Алхимия являлась искусством превращения природной материи в нечто «рукотворное». Древние технические методы, породившие ее, казалось, имели в себе нечто сверхъестественное. Например, под воздействием огня песок можно было превратить в стекло, а из горной породы, такой как малахит и азурит, получить медь – именно так природное вещество трансмутировало в нечто, пригодное для художественного литья или ковки оружия. Но не только! В алхимических лабораториях процессы, обычно занимающие долгие тысячелетия, ускорялись до невероятности, давая ученому возможность не только подражать естественному творению, но и довести его до совершенства и даже превзойти.

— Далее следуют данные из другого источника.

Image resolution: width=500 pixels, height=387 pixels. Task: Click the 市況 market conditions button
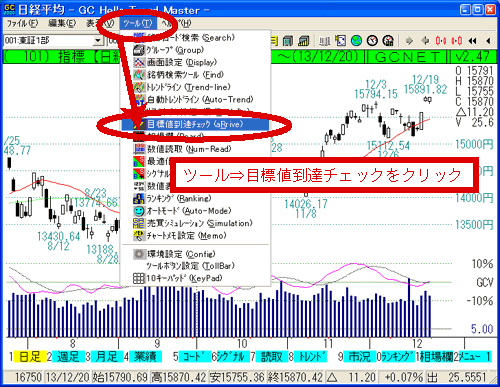(359, 357)
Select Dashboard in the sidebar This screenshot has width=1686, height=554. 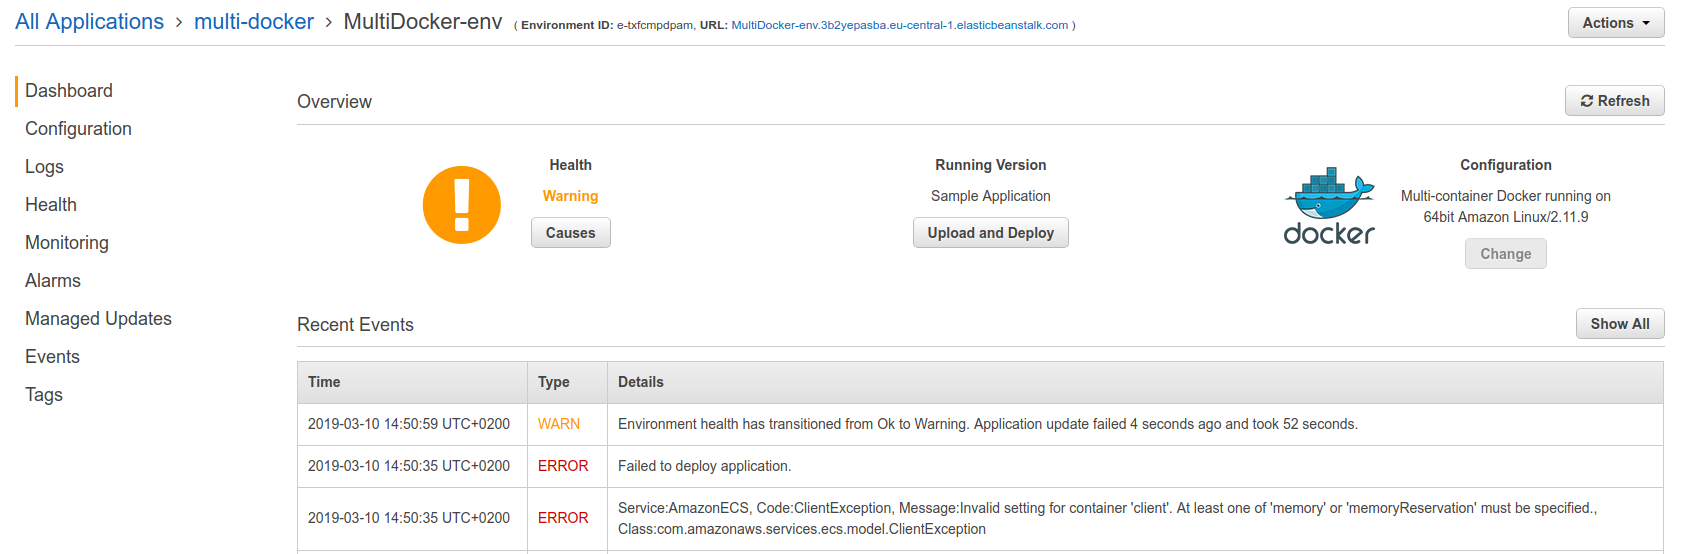[69, 91]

Когда-то физика и химия не были отдельными науками, а являлись аспектами натурфилософии, интеллектуального стремления к постижению природы. В те далекие времена к алхимическому инструментарию нередко прибегали и философы, и ученые, и деятели искусства, подражавшие природным стихиям. Возможно, эта наука манила их тем, что в ней было что-то неуловимое, – все же попытки раскрыть ее тайны, наконец получив от матери-природы чистое золото и эликсир бессмертия, занимали умы великих мыслителей и экспериментаторов не одно столетие.

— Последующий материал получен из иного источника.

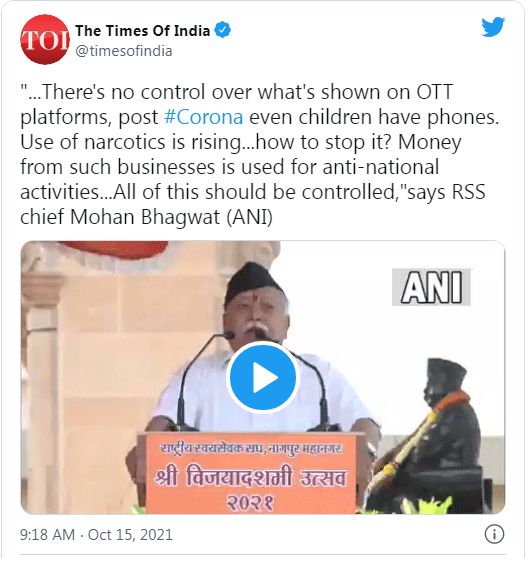Click the blue verified badge
The width and height of the screenshot is (528, 561).
coord(223,30)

Казалось, алхимия скрывает ключи к сути самого мироздания. Научное стремление постичь силы природы, овладеть ими занимало воображение художников буквально постоянно, что отчетливо отражают их произведения. К примеру, в средневековой Европе алхимию величали Ars Magna – «Великим искусством», а в исламе ее называли al-san’at – «Искусством искусств». Средневековый теолог Альберт Великий полагал, что «из всех искусств лучше всего подражает природе именно алхимия». По его мнению, в то время как художественные формы вроде живописи и скульптуры стремились лишь «уловить» стихию и имитировать ее, алхимия могла воспроизвести ее на химическом уровне. Для адептов этого учения разгадка принципов возникновения природных явлений была равнозначна умению манипулировать ими, направлять их, рукотворно создавая физическое вещество природы посредством четко выверенных махинаций. Их целью являлось подлинное воссоздание окружающего мира, а не просто создание его изображений и репродукций.
Но что, если научная и творческая мощь алхимии и впрямь способна соперничать с естественным, то есть божественным, творением? Не бросает ли она в таком случае вызов его первичности? К XIII веку это теологическое противоречие полностью захватило умы нового поколения парижских и оксфордских ученых, среди которых были такие светила, как Св. Фома Аквинский и Роджер Бэкон, и эта радикальная, по меркам европейского Средневековья, мысль стала злободневной темой в научных кругах того времени. Впрочем, она была далеко не новой: уже не одно столетие мудрецы раздумывали об истинной сущности природы, а новаторы своими руками придавали материальному миру художественную форму.